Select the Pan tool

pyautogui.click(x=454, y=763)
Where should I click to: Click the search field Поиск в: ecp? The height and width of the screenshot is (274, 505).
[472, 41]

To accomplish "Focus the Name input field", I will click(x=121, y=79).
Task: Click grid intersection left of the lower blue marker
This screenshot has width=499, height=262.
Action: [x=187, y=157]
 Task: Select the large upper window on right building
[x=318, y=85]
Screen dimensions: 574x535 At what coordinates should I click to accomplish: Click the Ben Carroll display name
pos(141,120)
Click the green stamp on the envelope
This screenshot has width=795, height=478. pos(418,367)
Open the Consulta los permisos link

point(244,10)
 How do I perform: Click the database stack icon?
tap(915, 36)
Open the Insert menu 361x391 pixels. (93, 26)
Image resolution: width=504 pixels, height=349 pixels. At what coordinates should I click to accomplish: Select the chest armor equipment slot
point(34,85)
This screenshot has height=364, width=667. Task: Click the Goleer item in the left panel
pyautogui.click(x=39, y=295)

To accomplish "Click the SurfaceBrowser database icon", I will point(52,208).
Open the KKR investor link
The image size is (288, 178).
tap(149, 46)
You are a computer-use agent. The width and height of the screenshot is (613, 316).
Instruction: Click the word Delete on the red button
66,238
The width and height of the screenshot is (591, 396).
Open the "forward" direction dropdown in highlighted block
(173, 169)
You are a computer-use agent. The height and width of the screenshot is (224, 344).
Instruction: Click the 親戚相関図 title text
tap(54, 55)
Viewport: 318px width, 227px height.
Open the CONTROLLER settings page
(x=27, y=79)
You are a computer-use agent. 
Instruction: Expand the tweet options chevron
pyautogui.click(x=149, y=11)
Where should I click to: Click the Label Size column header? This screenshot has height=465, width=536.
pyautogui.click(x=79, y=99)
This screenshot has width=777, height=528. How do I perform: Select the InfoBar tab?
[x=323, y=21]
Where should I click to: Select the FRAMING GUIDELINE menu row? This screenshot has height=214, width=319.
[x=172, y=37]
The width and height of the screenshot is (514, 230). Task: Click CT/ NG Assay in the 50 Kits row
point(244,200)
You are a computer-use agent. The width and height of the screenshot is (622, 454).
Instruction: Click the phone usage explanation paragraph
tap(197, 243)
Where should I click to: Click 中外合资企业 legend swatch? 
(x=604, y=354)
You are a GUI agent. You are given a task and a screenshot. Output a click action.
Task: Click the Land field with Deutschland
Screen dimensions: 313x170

▶ _WHAT YOU NEED TO DO_: From the first line to the last, reproduce the data above exactly.

▶ _TASK RESPONSE_:
Select the Pan tool

pyautogui.click(x=454, y=763)
Where should I click to: Click the search field Поиск в: ecp? The height and width of the screenshot is (274, 505).
[472, 41]

To accomplish "Focus the Name input field", I will click(x=121, y=79).
Task: Click grid intersection left of the lower blue marker
This screenshot has width=499, height=262.
Action: [x=187, y=157]
 Task: Select the large upper window on right building
[x=318, y=85]
Screen dimensions: 574x535 At what coordinates should I click to accomplish: Click the Ben Carroll display name
pos(141,120)
Click the green stamp on the envelope
This screenshot has width=795, height=478. pos(418,367)
Open the Consulta los permisos link

point(244,10)
 How do I perform: Click the database stack icon?
tap(915, 36)
Open the Insert menu 361x391 pixels. (93, 26)
Image resolution: width=504 pixels, height=349 pixels. At what coordinates should I click to accomplish: Select the chest armor equipment slot
point(34,85)
This screenshot has height=364, width=667. Task: Click the Goleer item in the left panel
pyautogui.click(x=39, y=295)

To accomplish "Click the SurfaceBrowser database icon", I will point(52,208).
Open the KKR investor link
The image size is (288, 178).
tap(149, 46)
You are a computer-use agent. The width and height of the screenshot is (613, 316).
Instruction: Click the word Delete on the red button
66,238
The width and height of the screenshot is (591, 396).
Open the "forward" direction dropdown in highlighted block
(173, 169)
You are a computer-use agent. The height and width of the screenshot is (224, 344).
Instruction: Click the 親戚相関図 title text
tap(54, 55)
Viewport: 318px width, 227px height.
Open the CONTROLLER settings page
(x=27, y=79)
You are a computer-use agent. 
Instruction: Expand the tweet options chevron
pyautogui.click(x=149, y=11)
Where should I click to: Click the Label Size column header? This screenshot has height=465, width=536.
pyautogui.click(x=79, y=99)
This screenshot has width=777, height=528. How do I perform: Select the InfoBar tab?
[x=323, y=21]
Where should I click to: Select the FRAMING GUIDELINE menu row? This screenshot has height=214, width=319.
[x=172, y=37]
The width and height of the screenshot is (514, 230). Task: Click CT/ NG Assay in the 50 Kits row
point(244,200)
You are a computer-use agent. The width and height of the screenshot is (622, 454).
Instruction: Click the phone usage explanation paragraph
tap(197, 243)
Where should I click to: Click 中外合资企业 legend swatch? 
(x=604, y=354)
You are a GUI agent. You are given a task and a screenshot. Output a click action.
Task: Click the Land field with Deutschland
Screen dimensions: 313x170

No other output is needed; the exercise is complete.